> _PROBLEM TO WORK ON_:
Lines below containing the word "green" should be copied out.

> _TASK DATA_:

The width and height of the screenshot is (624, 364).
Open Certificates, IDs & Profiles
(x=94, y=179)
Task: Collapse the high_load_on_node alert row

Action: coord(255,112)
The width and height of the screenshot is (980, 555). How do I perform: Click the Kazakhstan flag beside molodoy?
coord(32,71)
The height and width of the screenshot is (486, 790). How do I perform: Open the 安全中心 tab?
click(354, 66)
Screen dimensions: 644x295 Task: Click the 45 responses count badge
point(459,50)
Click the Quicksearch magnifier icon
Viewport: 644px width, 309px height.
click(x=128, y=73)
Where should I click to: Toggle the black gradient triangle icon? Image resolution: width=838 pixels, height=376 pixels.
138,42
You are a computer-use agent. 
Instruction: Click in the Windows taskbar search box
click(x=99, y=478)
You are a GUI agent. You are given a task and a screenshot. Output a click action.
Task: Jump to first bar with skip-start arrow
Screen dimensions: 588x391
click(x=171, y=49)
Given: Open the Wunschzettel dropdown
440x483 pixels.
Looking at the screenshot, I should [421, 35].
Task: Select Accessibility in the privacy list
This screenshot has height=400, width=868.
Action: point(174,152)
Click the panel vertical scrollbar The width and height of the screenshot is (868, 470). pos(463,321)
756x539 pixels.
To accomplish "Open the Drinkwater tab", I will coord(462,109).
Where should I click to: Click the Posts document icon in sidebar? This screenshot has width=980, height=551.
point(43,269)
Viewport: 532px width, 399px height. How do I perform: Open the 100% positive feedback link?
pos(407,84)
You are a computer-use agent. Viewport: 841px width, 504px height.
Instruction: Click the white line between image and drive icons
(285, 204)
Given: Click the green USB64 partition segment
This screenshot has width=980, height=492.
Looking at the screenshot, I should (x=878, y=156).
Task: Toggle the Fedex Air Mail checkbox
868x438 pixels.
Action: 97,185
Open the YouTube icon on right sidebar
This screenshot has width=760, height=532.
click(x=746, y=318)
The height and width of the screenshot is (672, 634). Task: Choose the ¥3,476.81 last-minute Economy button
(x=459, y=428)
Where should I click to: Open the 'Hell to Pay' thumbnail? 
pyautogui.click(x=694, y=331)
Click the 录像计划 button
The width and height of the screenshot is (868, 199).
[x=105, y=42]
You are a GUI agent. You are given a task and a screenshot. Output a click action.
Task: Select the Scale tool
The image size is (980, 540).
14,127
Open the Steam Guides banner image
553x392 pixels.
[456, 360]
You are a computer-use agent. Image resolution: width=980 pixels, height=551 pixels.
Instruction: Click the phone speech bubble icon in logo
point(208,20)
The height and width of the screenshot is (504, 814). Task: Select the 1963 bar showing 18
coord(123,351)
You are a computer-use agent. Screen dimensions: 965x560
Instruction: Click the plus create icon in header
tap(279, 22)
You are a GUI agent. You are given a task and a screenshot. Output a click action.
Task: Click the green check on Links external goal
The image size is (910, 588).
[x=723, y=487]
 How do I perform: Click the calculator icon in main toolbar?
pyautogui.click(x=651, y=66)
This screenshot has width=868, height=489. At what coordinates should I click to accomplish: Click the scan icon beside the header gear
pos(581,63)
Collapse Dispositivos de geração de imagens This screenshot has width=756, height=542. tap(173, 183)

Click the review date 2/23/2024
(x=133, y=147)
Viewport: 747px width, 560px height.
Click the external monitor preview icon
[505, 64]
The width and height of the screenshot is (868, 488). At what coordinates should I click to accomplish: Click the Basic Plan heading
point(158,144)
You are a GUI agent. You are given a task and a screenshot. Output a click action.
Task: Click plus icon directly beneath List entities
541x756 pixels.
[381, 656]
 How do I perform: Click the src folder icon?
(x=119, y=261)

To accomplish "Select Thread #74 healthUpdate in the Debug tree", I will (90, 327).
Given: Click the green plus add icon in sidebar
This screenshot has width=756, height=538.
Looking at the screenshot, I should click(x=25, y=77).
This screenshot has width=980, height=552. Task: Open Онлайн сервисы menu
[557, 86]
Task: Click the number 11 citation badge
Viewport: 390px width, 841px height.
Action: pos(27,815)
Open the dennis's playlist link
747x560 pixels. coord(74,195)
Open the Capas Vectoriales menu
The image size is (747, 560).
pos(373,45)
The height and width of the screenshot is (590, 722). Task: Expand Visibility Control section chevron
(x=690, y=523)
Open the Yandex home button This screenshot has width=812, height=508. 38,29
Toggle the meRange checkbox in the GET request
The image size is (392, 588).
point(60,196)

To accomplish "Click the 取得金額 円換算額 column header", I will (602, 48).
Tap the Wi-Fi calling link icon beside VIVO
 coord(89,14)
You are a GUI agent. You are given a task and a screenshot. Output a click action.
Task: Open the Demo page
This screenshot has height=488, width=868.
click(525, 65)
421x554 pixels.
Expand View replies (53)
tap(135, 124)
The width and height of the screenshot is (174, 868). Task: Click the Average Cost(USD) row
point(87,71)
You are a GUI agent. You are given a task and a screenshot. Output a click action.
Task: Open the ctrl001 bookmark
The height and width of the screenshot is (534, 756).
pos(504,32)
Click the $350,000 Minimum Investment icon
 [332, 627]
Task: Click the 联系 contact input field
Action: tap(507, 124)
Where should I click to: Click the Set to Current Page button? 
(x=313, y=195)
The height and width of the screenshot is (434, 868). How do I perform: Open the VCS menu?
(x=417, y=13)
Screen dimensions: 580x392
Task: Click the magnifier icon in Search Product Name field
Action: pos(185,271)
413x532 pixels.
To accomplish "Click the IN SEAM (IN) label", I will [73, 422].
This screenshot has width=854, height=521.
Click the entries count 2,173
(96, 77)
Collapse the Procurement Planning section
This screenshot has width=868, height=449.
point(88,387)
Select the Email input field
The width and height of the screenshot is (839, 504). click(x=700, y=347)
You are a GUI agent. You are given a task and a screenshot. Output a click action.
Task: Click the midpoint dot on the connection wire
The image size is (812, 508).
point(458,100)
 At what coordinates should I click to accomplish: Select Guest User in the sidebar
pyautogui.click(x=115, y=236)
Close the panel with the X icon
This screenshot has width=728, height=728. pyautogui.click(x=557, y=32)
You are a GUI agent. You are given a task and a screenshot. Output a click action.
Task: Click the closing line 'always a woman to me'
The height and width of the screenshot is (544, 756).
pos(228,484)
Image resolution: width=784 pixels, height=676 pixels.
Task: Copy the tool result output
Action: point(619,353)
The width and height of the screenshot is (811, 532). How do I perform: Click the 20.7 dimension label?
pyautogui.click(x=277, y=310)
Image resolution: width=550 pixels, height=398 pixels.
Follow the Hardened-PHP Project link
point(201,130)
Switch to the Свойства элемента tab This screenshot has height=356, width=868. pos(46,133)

> _ANSWER AREA_:
Given: Click the green USB64 partition segment
Task: Click the green check on Links external goal
Given: Click the green plus add icon in sidebar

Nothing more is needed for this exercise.